__Records supplied__.
◇ ◇ ◇ ◇ ◇ ◇ ◇

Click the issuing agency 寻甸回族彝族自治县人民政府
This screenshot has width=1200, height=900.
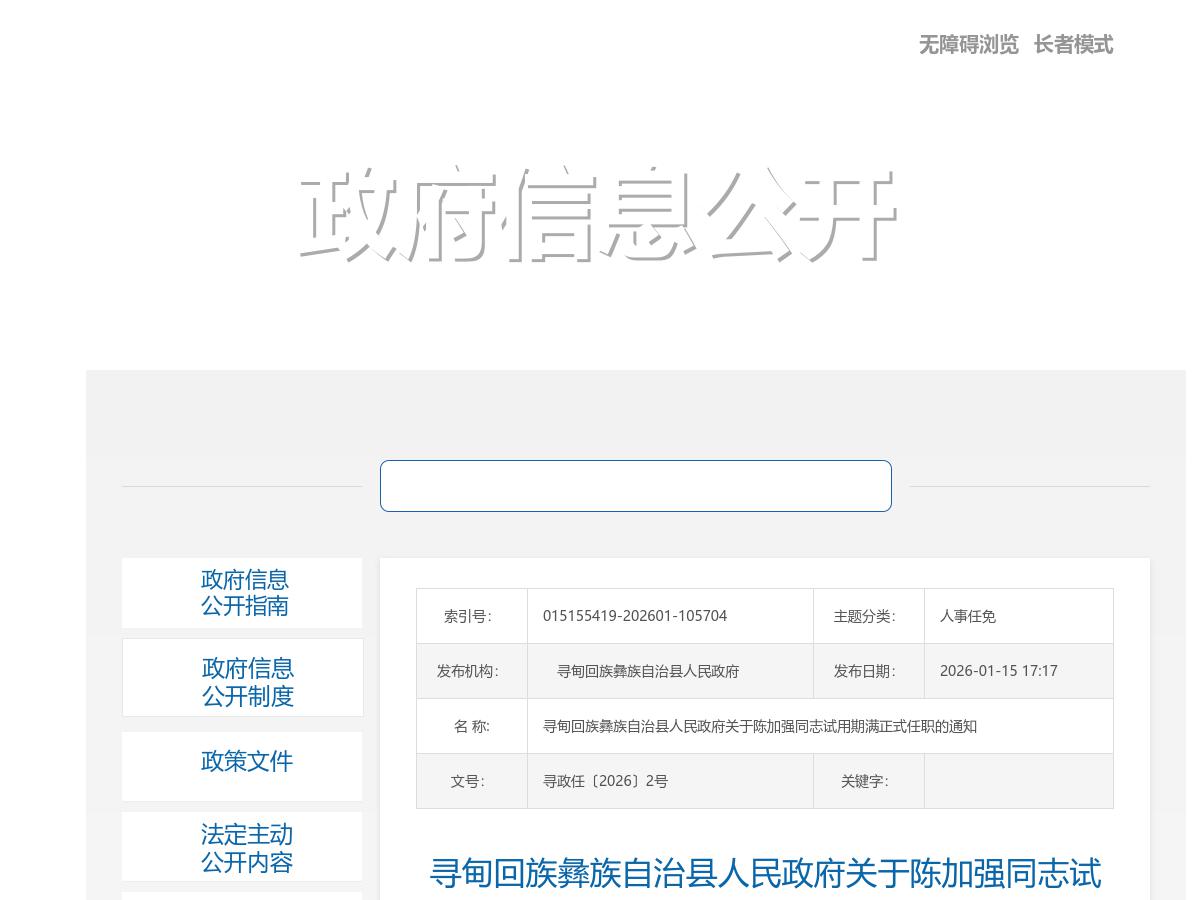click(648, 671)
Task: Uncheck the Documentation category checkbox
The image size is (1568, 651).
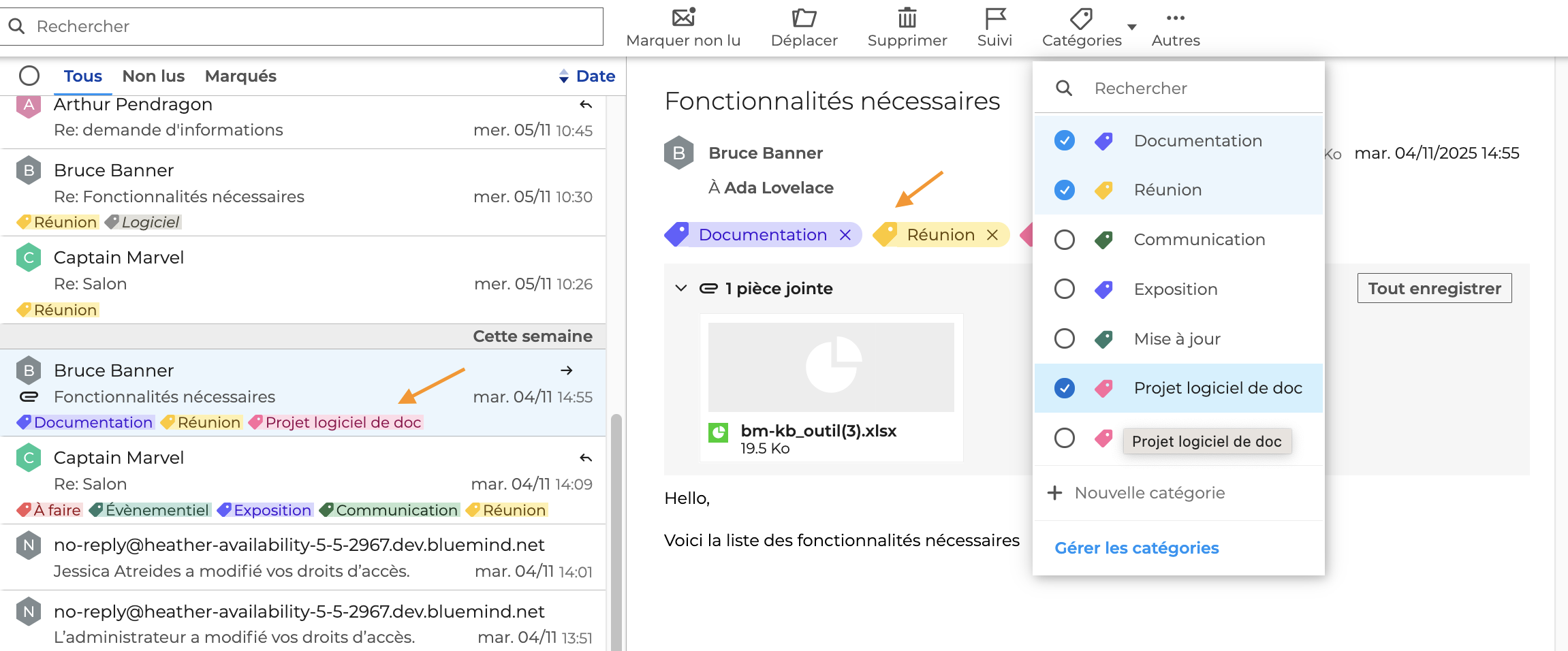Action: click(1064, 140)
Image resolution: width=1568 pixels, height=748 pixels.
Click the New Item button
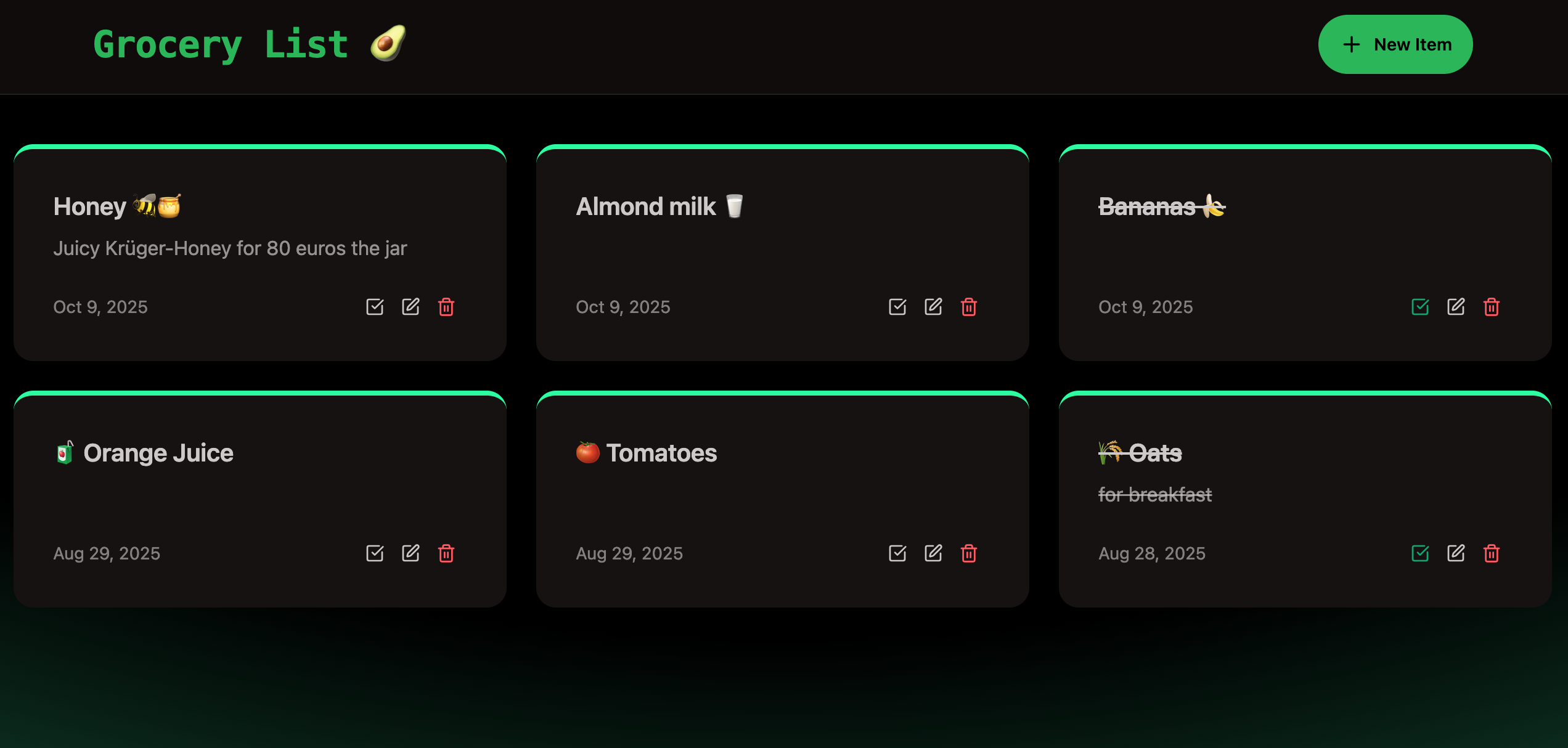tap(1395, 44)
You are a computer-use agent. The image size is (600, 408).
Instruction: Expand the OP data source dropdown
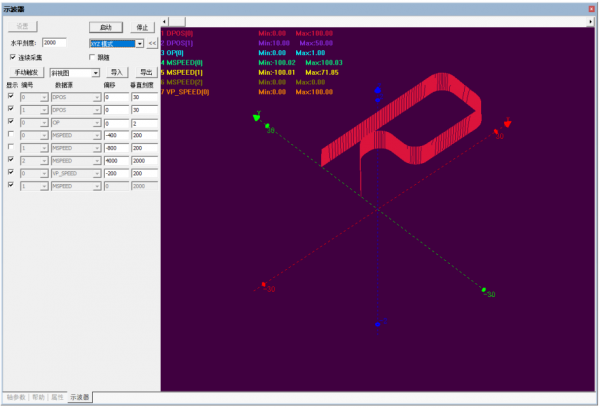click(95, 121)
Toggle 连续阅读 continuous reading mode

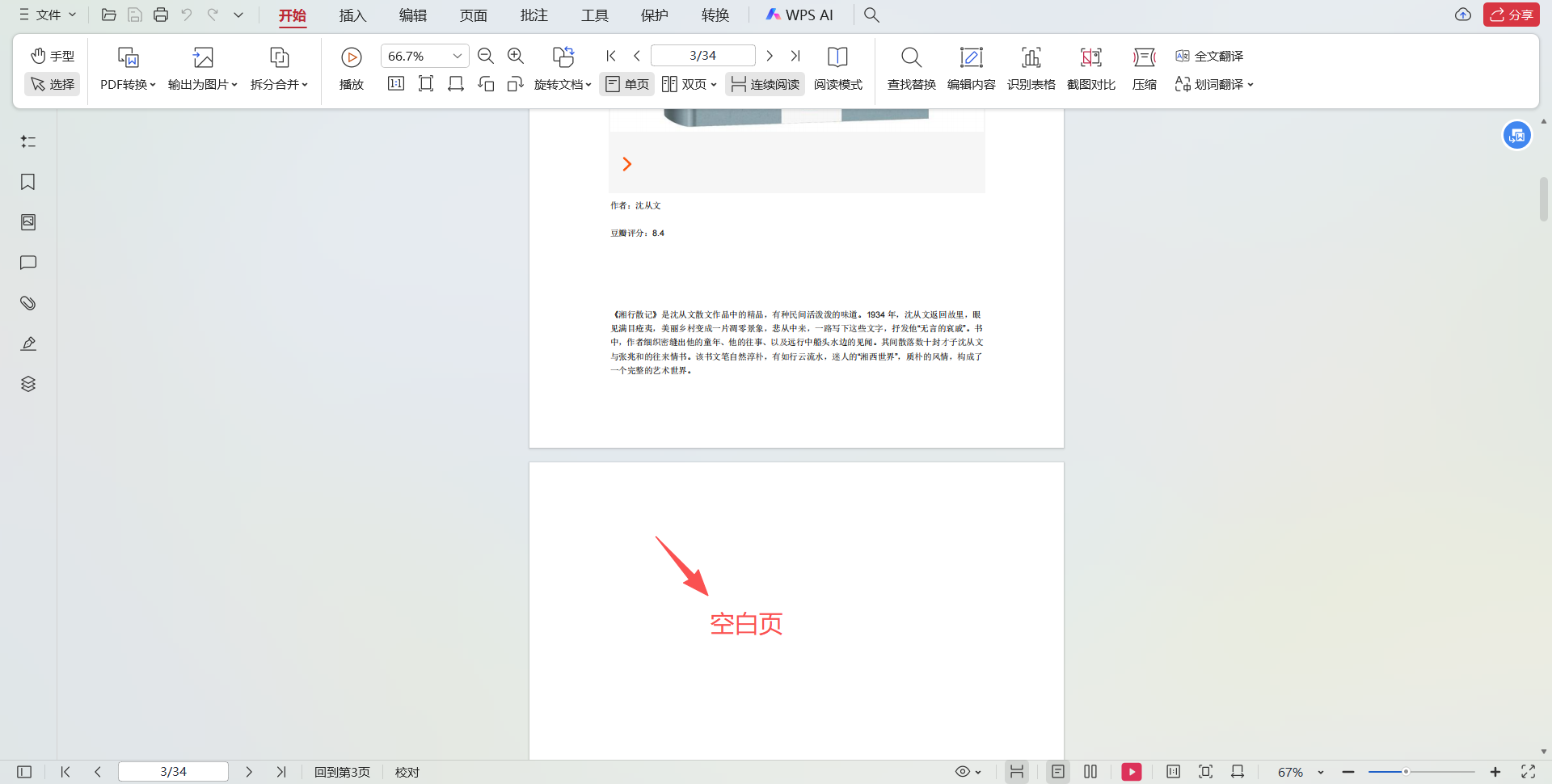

◇ ◇ ◇ ◇ ◇ ◇ ◇

__What you need to do__.
Can you copy out every line of the data above word for word, leaving out the pictures?

__Task result__.
Click the issuing agency 寻甸回族彝族自治县人民政府
This screenshot has width=1200, height=900.
click(648, 671)
Task: Uncheck the Documentation category checkbox
The image size is (1568, 651).
Action: click(1064, 140)
Image resolution: width=1568 pixels, height=748 pixels.
Click the New Item button
tap(1395, 44)
You are a computer-use agent. The image size is (600, 408).
Instruction: Expand the OP data source dropdown
click(95, 121)
Toggle 连续阅读 continuous reading mode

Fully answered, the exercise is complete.